Week 1- Raymond Zhuang
Two years ago, while visiting the University of Michigan in Ann Arbor, I decided on a whim that I wanted to explore the city of Detroit. At that time, I was oblivious to the automobile-dependent economy, the rapidly dropping city population, and the devastating bankruptcy. All I knew was that Detroit was a popular US city, one that might serve well for a fun day-long city trip. The next day, as my younger, innocuous self walked the streets, I saw Detroit for how the media portrayed it: crime-ridden, abandoned, broken. I was horrified. The streets were empty, the city lights were broken, and the buildings were neglected. I thought to myself, what kind of depressing place did I pick for a day-long vacation?
However, it was because of how negatively Detroit was portrayed that I felt such a strong need to help rebuild the city two years later. I told Matt and Katherine during my DukeEngage interview that I felt like I had a personal obligation to assist in redeveloping the city after my shocking experience two years ago. Although my view of Detroit has dramatically changed over the course of the last few days, my personal mission still remains the same: to help rebuild Detroit. To be honest, when I first arrived in Detroit last week, the city looked similar to my memories from two years ago: run-down and abandoned. It was not until we participated in the Downtown scavenger hunt and met the people of Detroit at TechTown that I realized that there is so much more to the Motor City than what initially meets the eye. After all, the city’s motto “Speramus meliora; resurget cineribus” in English “Rising From the Ashes”, isn’t given for no reason. Before leaving on the scavenger hunt, the tour guide mentioned that the people of Detroit are “doers.” And it is this resilient, innovative, “doer” mentality that is rebuilding the city from ground up.

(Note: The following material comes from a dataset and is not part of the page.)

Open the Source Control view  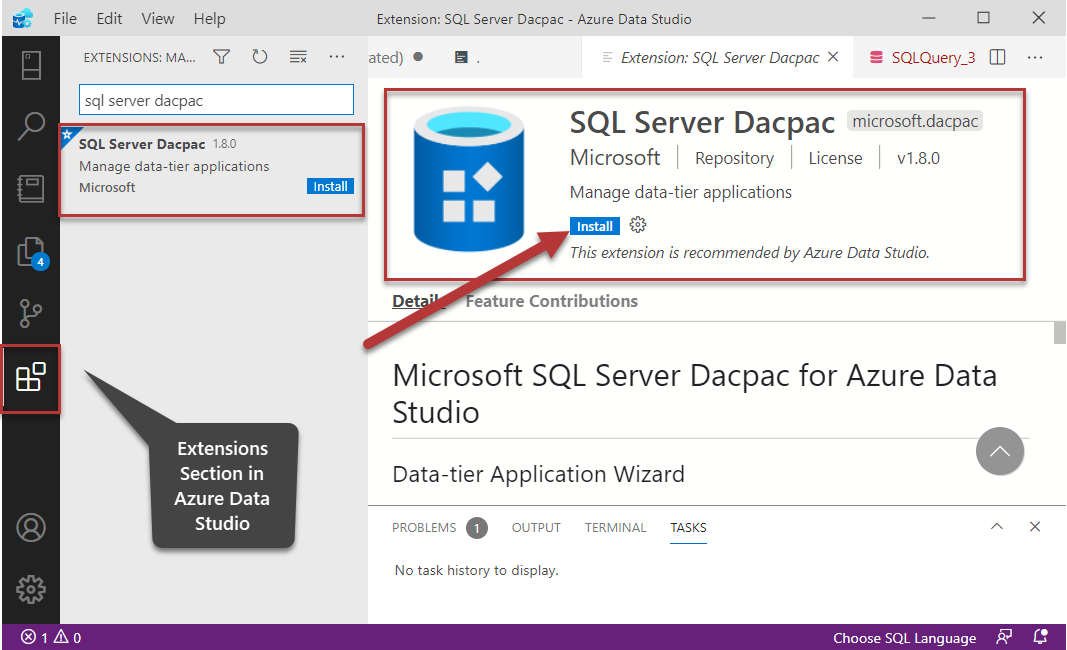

This “doer” mentality especially holds true in TechTown, the incubator and accelerator I have been assigned to work at for the duration of my time in Detroit. Before participating in DukeEngage Detroit, I knew that I was already interested in entrepreneurship, and I felt that working at TechTown would serve as a good way to gain more exposure to the field. However, what I did not know was that unlike the money-crazed entrepreneurial spirit that has made where I’m from, Silicon Valley, so famous, entrepreneurship in Detroit has an additional social justice and economic impact component. Just from speaking to a handful of TechTown’s many clients, it is clear that when Detroit entrepreneurs see problems in the community, from finding a way to develop a water usage monitoring mobile application to employing returning citizens from prison, they have a need to solve these pressing problems. TechTown doesn’t just take on clients that it believes will become huge financial successes, but specifically chooses those that will contribute to the economic redevelopment of the Detroit. This dedication to giving back to the community isn’t just seen in the goals of TechTown itself, but is also clearly visible in the passionate, kind-hearted TechTown employees, as well as the city's bright social entrepreneurs.
I am extremely proud to say that I am also now part of this mission to rebuild Detroit. Although I may not have enough time in Detroit to see the fruition of my efforts, I am confident that with the collective efforts of my newfound TechTown friends and the greater Detroit community in reaching this common goal, Detroit will undoubtedly rise from the ashes.
6/13/2016 09:18:43 pm
great article with such a chill yet professional tone!!!
6/27/2016 03:11:54 am
You experienced what residents of many towns cities experience - the media potrayal rarely captures the nuances of a community's fabric. Why do you think that happens?